> _Instructions to follow_: Character for character, write out the data below.

Stored items from a collection:

▬▬▬▬▬▬▬▬▬▬

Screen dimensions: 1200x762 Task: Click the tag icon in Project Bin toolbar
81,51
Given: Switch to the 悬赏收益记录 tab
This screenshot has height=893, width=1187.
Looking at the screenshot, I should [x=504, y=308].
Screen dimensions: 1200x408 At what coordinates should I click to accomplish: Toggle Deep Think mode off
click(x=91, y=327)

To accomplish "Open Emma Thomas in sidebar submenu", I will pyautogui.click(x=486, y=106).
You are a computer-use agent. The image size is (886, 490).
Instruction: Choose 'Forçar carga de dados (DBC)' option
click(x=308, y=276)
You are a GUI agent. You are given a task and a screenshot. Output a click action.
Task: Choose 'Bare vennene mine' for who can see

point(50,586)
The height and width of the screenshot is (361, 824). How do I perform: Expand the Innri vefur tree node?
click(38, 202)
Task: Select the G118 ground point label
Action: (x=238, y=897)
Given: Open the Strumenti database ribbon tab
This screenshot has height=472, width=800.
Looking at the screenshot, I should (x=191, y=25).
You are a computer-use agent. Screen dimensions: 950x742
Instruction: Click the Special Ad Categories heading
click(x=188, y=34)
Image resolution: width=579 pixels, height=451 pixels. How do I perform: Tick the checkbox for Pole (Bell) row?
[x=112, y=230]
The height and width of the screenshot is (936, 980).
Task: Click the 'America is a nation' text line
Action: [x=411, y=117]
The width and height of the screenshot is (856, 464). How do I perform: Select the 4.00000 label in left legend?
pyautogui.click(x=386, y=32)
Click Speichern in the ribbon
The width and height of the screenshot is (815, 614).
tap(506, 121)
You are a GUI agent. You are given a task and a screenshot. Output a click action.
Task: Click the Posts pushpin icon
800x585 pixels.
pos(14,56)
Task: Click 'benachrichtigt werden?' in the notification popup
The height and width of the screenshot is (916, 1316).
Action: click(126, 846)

▬▬▬▬▬▬▬▬▬▬

> _Your solution_:
Screen dimensions: 1200x762 Task: Click the tag icon in Project Bin toolbar
81,51
Given: Switch to the 悬赏收益记录 tab
This screenshot has height=893, width=1187.
Looking at the screenshot, I should [x=504, y=308].
Screen dimensions: 1200x408 At what coordinates should I click to accomplish: Toggle Deep Think mode off
click(x=91, y=327)

To accomplish "Open Emma Thomas in sidebar submenu", I will pyautogui.click(x=486, y=106).
You are a computer-use agent. The image size is (886, 490).
Instruction: Choose 'Forçar carga de dados (DBC)' option
click(x=308, y=276)
You are a GUI agent. You are given a task and a screenshot. Output a click action.
Task: Choose 'Bare vennene mine' for who can see

point(50,586)
The height and width of the screenshot is (361, 824). How do I perform: Expand the Innri vefur tree node?
click(38, 202)
Task: Select the G118 ground point label
Action: (x=238, y=897)
Given: Open the Strumenti database ribbon tab
This screenshot has height=472, width=800.
Looking at the screenshot, I should (x=191, y=25).
You are a computer-use agent. Screen dimensions: 950x742
Instruction: Click the Special Ad Categories heading
click(x=188, y=34)
Image resolution: width=579 pixels, height=451 pixels. How do I perform: Tick the checkbox for Pole (Bell) row?
[x=112, y=230]
The height and width of the screenshot is (936, 980).
Task: Click the 'America is a nation' text line
Action: [x=411, y=117]
The width and height of the screenshot is (856, 464). How do I perform: Select the 4.00000 label in left legend?
pyautogui.click(x=386, y=32)
Click Speichern in the ribbon
The width and height of the screenshot is (815, 614).
tap(506, 121)
You are a GUI agent. You are given a task and a screenshot. Output a click action.
Task: Click the Posts pushpin icon
800x585 pixels.
pos(14,56)
Task: Click 'benachrichtigt werden?' in the notification popup
The height and width of the screenshot is (916, 1316).
Action: click(126, 846)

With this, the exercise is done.